### EXERCISE DATA
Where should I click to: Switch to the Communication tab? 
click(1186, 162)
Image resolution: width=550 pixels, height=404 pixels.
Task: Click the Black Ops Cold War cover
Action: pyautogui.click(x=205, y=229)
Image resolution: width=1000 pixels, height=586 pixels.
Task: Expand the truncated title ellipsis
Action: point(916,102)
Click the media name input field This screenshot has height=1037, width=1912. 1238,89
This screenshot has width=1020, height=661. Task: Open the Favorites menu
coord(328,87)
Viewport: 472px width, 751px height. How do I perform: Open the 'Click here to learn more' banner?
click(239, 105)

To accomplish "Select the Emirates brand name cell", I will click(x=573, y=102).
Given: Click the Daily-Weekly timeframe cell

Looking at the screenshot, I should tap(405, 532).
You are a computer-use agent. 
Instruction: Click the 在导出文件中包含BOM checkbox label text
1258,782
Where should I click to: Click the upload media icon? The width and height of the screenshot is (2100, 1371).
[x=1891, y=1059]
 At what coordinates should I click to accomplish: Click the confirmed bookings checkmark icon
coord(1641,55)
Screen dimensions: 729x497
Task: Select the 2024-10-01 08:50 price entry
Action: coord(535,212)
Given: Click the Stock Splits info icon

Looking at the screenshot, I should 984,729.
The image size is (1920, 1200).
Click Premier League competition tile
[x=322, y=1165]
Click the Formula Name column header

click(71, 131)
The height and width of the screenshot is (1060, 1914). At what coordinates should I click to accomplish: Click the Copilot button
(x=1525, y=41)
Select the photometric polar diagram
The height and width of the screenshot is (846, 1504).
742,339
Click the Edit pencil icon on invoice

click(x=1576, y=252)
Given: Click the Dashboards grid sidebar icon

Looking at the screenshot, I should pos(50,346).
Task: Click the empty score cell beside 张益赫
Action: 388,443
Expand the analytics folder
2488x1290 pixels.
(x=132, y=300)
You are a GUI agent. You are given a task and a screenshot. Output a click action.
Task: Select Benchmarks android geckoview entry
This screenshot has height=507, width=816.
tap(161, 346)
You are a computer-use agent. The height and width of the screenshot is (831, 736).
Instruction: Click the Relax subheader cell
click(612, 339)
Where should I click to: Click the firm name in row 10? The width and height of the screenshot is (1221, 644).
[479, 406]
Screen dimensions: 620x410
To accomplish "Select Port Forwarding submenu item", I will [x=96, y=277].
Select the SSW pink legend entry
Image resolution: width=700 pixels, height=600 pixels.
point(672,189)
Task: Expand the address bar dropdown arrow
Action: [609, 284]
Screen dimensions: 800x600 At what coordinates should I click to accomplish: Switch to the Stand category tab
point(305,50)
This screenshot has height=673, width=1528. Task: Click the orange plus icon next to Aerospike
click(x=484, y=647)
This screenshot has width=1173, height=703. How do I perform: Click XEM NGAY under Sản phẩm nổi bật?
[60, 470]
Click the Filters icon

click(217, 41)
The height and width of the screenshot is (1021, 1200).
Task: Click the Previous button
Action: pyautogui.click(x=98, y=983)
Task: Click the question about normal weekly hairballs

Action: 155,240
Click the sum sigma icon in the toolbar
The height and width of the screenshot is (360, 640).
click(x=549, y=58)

### WHAT TO DO
Copy all of the rows above word for word.

### RESPONSE TO THIS TASK
Where should I click to: Switch to the Communication tab? 
click(1186, 162)
Image resolution: width=550 pixels, height=404 pixels.
Task: Click the Black Ops Cold War cover
Action: pyautogui.click(x=205, y=229)
Image resolution: width=1000 pixels, height=586 pixels.
Task: Expand the truncated title ellipsis
Action: point(916,102)
Click the media name input field This screenshot has height=1037, width=1912. 1238,89
This screenshot has width=1020, height=661. Task: Open the Favorites menu
coord(328,87)
Viewport: 472px width, 751px height. How do I perform: Open the 'Click here to learn more' banner?
click(239, 105)

To accomplish "Select the Emirates brand name cell", I will click(x=573, y=102).
Given: Click the Daily-Weekly timeframe cell

Looking at the screenshot, I should tap(405, 532).
You are a computer-use agent. 
Instruction: Click the 在导出文件中包含BOM checkbox label text
1258,782
Where should I click to: Click the upload media icon? The width and height of the screenshot is (2100, 1371).
[x=1891, y=1059]
 At what coordinates should I click to accomplish: Click the confirmed bookings checkmark icon
coord(1641,55)
Screen dimensions: 729x497
Task: Select the 2024-10-01 08:50 price entry
Action: coord(535,212)
Given: Click the Stock Splits info icon

Looking at the screenshot, I should 984,729.
The image size is (1920, 1200).
Click Premier League competition tile
[x=322, y=1165]
Click the Formula Name column header

click(71, 131)
The height and width of the screenshot is (1060, 1914). At what coordinates should I click to accomplish: Click the Copilot button
(x=1525, y=41)
Select the photometric polar diagram
The height and width of the screenshot is (846, 1504).
742,339
Click the Edit pencil icon on invoice

click(x=1576, y=252)
Given: Click the Dashboards grid sidebar icon

Looking at the screenshot, I should pos(50,346).
Task: Click the empty score cell beside 张益赫
Action: 388,443
Expand the analytics folder
2488x1290 pixels.
(x=132, y=300)
You are a GUI agent. You are given a task and a screenshot. Output a click action.
Task: Select Benchmarks android geckoview entry
This screenshot has height=507, width=816.
tap(161, 346)
You are a computer-use agent. The height and width of the screenshot is (831, 736).
Instruction: Click the Relax subheader cell
click(612, 339)
Where should I click to: Click the firm name in row 10? The width and height of the screenshot is (1221, 644).
[479, 406]
Screen dimensions: 620x410
To accomplish "Select Port Forwarding submenu item", I will [x=96, y=277].
Select the SSW pink legend entry
Image resolution: width=700 pixels, height=600 pixels.
point(672,189)
Task: Expand the address bar dropdown arrow
Action: [609, 284]
Screen dimensions: 800x600 At what coordinates should I click to accomplish: Switch to the Stand category tab
point(305,50)
This screenshot has height=673, width=1528. Task: Click the orange plus icon next to Aerospike
click(x=484, y=647)
This screenshot has width=1173, height=703. How do I perform: Click XEM NGAY under Sản phẩm nổi bật?
[60, 470]
Click the Filters icon

click(217, 41)
The height and width of the screenshot is (1021, 1200).
Task: Click the Previous button
Action: pyautogui.click(x=98, y=983)
Task: Click the question about normal weekly hairballs

Action: 155,240
Click the sum sigma icon in the toolbar
The height and width of the screenshot is (360, 640).
click(x=549, y=58)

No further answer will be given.